Read on to find a slow cooker and instant pot version below.

 
Fond Life Slow Cooker Enchilada Chicken Tacos-4.jpg

Enchilada Chicken Tacos

This recipe make a damn good taco, but my favorite way to use the left over chicken is in a bomb salad for work day lunches. Add some lime, cucumber, red onion, cilantro, avocado and dressing and you're good to go!

 

Ingredients

3-3.5 lbs. Boneless Skinless Chicken Thighs
1 16oz can Sprouts Red Enchilada Sauce
(or brand of choice)
½c chicken broth or water
1 red onion, halved and sliced thin
Salt & Pepper
Tortillas

Toppings

Diced Mango
Cotija Cheese
Avocado
Cilantro
Lime Wedges

 

Instructions

  1. Place chicken, 1 can enchilada sauce & water or broth in slow cooker or Instant Pot. Stir to evenly distribute.

  2. Slow Cooker: Cook on high for 6 hours.

  3. Instant Pot: lock in your lid and set the valve to sealing position. Cook on Meat / Poultry mode for 25 minutes. Use quick release method

  4. During last few minutes of cooking, set oven to broil and line a baking sheet with foil.

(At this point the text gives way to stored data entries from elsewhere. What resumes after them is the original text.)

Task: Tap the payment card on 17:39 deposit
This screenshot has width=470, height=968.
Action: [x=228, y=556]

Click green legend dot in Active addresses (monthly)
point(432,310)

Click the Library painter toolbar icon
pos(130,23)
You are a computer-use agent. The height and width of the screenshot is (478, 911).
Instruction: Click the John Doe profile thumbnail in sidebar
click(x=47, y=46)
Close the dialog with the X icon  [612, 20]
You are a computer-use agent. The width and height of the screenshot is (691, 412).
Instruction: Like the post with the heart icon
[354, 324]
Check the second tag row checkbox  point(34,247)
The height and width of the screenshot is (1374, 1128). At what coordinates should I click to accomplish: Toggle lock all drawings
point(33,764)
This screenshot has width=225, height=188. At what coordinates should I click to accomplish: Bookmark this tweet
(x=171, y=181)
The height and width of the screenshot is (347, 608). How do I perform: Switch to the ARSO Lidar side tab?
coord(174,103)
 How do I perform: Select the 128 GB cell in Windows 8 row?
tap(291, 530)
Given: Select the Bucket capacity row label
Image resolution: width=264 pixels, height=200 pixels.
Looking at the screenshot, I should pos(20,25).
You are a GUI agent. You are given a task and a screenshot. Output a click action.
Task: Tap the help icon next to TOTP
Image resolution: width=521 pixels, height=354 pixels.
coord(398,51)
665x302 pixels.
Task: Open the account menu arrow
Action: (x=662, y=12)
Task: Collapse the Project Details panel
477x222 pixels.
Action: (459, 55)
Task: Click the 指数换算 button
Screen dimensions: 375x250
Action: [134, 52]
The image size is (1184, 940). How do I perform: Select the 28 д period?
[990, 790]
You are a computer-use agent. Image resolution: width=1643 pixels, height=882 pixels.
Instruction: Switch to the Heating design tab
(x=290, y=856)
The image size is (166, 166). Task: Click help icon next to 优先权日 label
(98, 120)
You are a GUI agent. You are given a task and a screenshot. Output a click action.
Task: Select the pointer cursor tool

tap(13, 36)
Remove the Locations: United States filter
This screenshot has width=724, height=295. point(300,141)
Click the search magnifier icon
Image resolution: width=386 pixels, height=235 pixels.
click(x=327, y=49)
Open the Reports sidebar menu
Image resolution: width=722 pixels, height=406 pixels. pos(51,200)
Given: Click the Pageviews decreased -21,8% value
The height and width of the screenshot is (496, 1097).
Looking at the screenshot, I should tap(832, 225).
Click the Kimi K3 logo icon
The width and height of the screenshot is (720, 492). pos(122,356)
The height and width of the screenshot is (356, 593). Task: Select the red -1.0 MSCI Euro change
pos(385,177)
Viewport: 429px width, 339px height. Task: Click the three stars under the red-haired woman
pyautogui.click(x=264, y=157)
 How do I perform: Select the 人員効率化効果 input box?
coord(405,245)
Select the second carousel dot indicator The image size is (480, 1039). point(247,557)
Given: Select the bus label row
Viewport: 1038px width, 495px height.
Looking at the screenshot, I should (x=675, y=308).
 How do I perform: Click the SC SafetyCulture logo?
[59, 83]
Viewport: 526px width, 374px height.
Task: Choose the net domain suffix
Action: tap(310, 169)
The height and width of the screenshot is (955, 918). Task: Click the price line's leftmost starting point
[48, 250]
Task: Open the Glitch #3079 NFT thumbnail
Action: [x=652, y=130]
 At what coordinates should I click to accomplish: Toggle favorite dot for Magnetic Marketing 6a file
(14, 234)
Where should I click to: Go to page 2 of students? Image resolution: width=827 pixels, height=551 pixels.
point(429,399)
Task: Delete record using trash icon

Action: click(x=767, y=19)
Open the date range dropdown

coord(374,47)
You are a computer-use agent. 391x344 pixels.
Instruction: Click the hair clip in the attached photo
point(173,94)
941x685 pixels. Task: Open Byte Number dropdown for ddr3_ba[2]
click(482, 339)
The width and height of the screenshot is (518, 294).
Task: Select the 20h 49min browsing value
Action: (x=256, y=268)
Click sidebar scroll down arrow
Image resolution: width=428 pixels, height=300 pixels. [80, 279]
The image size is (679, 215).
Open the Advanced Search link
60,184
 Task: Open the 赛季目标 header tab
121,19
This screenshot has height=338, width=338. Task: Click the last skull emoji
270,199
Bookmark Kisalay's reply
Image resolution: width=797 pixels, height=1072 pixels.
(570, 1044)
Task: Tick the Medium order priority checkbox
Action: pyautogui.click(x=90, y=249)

  5. Remove chicken from slow cooker, reserving 1 cup of liquid and shred the chicken in a bowl.

  6. Stir sliced onions in with chicken and pour evenly onto baking sheet. Drizzle with reserved cooking liquid, season generously with salt and pepper and toss together to make sure none of the chicken is dry.

  7. Broil until onions & chicken are starting to crisp around the edges (8-10 minutes).

  8. Remove from oven & place chicken & onion into a serving bowl.
    Assemble tacos with chicken, mango, cotija cheese, slices of avocado, cilantro and lime wedges.